The results of quality indicators of coconut water during the storage. (A) pH; (B) total plate count; (C) malondialdehyde (MDA); (D) acid value.
3.2. Determination results of targeted lipidomics
3.2.1. Lipid composition analysis
A total of 517 lipid components were identified in this study, with 276 and 241 lipids detected in negative and positive ion modes, respectively. These lipids contain five major classes, fatty acyls (FA), glycerolipids (GL), GP, prenolipids (PR), and sphingolipdis (SP), of which 24 are FA, 295 are GL, 130 are GP, 2 are PR, and 66 are SP. There are 25 subclasses contained in these 5 classes and the lipid composition is presented in Fig. 2A (0 h) and Fig. 2B (24 h), respectively. The number of triacylglycerol (TG) is the highest with 222 as well as 232 species in coconut water stored for 0 and 24 h, which accounted for 45.68% and 45.14% of the number of lipids, respectively. The total lipid content and the content of each subclass in coconut water at different storage times are shown in Fig. 2C and D, respectively. The lipid content increased from 23.54 ± 0.18 μg/mL at 0 h to 170.11 ± 16.91 μg/mL at 24 h. This indicates that storage time correlates positively with rising lipid content. Appaiah et al. (2015) also showed that lipid content exhibits progressive elevation during maturation. Among the 25 subclasses, phosphatidylglycerol (PG), lyso-phosphatidylethanolamine (LPE), phosphatidic acid (PA), phosphatidylethanolamine (PE) and phosphatidylserine (PS) showed the most significant changes with storage time, and their contents changed from 0.08 ± 0.00 μg/mL, 0.10 ± 0.01 μg/mL, 0.17 ± 0.00 μg/mL, 0.81 ± 0.01 μg/mL, and 0.25 ± 0.02 μg/mL at 0 h to 1.50 ± 0.05 μg/mL, 4.46 ± 0.54 μg/mL, 4.86 ± 1.51 μg/mL, 13.96 ± 1.51 μg/mL, and 120.27 ± 20.88 μg/mL at 24 h, respectively. PE, PG, and PS represent the predominant phospholipids in Escherichia coli (E. coli) membranes and are ubiquitous across bacterial taxa (Bittman, 2013). It is also noteworthy that the contents of free fatty acid (FFA) and TG were higher at both storage times and their contents were not significantly changed during the storage period. This indicates that the type and content of FFA as well as TG in coconut water did not change significantly with storage time.
Fig. 2.
The composition of lipids in coconut water at 0 h (A) and 24 h (B) of storage. The total lipid content (C) and the content of each subclass (D) in coconut water.
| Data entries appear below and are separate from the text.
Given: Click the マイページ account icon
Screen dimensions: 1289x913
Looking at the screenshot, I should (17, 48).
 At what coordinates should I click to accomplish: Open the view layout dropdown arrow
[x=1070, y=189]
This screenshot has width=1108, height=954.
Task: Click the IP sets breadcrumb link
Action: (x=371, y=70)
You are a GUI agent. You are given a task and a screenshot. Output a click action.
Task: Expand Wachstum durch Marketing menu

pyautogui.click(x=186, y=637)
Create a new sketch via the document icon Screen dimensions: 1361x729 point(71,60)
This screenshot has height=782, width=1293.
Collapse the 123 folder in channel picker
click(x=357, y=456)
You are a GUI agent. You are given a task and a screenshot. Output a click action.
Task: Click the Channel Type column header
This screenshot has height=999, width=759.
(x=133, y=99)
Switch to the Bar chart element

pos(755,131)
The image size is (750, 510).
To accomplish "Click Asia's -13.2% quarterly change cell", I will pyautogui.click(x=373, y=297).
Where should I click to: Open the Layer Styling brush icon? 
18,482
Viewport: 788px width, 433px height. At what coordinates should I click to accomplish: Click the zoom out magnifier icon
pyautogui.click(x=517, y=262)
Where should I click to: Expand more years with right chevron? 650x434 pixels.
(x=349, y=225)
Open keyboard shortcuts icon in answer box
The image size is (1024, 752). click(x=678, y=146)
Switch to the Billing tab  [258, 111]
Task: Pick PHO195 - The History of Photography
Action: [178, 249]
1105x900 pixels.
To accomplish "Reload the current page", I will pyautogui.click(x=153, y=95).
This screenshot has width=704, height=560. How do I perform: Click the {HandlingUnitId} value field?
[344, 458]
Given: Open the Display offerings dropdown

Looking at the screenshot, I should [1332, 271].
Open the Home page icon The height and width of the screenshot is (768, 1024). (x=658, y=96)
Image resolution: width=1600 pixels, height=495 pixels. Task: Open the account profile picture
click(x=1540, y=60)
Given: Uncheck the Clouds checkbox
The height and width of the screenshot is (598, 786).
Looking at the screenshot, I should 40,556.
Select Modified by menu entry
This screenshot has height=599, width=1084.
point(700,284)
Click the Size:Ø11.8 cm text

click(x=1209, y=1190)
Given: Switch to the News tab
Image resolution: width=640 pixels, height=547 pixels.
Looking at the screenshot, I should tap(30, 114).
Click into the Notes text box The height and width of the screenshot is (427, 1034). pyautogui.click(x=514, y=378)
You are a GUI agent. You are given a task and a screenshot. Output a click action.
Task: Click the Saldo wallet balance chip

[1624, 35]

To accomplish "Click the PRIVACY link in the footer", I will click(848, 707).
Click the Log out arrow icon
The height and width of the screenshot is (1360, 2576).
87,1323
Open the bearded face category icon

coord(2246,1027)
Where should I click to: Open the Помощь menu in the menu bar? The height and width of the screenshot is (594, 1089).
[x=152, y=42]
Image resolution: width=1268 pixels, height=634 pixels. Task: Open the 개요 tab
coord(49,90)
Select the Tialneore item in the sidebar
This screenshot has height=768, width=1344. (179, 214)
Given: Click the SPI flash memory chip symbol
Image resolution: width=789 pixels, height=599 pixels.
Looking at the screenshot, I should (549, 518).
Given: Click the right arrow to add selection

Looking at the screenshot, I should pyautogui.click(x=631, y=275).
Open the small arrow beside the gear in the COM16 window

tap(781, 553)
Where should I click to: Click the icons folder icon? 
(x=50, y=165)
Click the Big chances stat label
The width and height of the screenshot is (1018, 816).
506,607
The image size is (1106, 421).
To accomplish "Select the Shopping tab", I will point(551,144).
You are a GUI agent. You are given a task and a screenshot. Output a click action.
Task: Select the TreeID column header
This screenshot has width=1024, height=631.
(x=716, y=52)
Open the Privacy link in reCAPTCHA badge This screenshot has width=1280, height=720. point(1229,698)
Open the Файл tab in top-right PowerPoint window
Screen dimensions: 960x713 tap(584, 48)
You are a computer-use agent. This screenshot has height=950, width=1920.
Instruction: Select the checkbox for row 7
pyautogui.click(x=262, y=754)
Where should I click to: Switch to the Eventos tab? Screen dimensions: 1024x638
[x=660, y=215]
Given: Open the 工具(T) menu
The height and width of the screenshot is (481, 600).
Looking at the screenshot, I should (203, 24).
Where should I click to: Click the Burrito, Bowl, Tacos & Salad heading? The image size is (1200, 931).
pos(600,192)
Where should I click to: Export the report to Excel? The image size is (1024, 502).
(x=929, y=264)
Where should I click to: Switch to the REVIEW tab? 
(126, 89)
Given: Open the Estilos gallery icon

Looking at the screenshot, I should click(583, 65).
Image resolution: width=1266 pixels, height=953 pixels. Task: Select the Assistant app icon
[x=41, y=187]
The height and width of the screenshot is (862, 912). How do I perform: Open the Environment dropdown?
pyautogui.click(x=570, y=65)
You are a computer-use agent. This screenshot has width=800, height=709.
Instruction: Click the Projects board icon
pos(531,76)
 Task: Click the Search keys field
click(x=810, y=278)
The result of principal components analysis (PCA) of the lipids identified at the two storage times is shown in Fig. 3A. It reveals pronounced within-group clustering of coconut water lipids at both storage times, with clear separation confirming significant lipidomic difference. PC1 and PC2 explained 45.52% and 20.58% of the total variation, respectively. In addition, it can be seen that the difference between different storage times of coconut water is mainly in PC1, where the coconut water stored for 0 h is mainly concentrated in the first and fourth quadrants, while the coconut water stored for 24 h is mainly concentrated in the second and third quadrants.
Fig. 3.
(A) The results of PCA of lipid content in coconut water at different storage times. The OPLS-DA model score plot (B) and permutation test results (C) of lipids. Volcano plot of differential lipids in coconut water at different storage times (D).
OPLS-DA employs supervised multivariate dimensionality reduction to filter orthogonal variance, enabling high-specificity screening of differential metabolites (Blasco et al., 2015). Therefore, in order to analyze the differential lipids in coconut water during storage, OPLS-DA was further used and the result is shown in Fig. 3B. The separation effect is more obvious for two storage times after excluding the irrelevant information. Model validity was assessed through 200 response permutation testing and the result is shown in Fig. 3C. The intercept of the Q2 regression line with the vertical axis in the figure is less than 0. The results showed that no overfitting occurred in the established OPLS-DA model, indicating that the model is stable, reliable and interpretative (Chen et al., 2023).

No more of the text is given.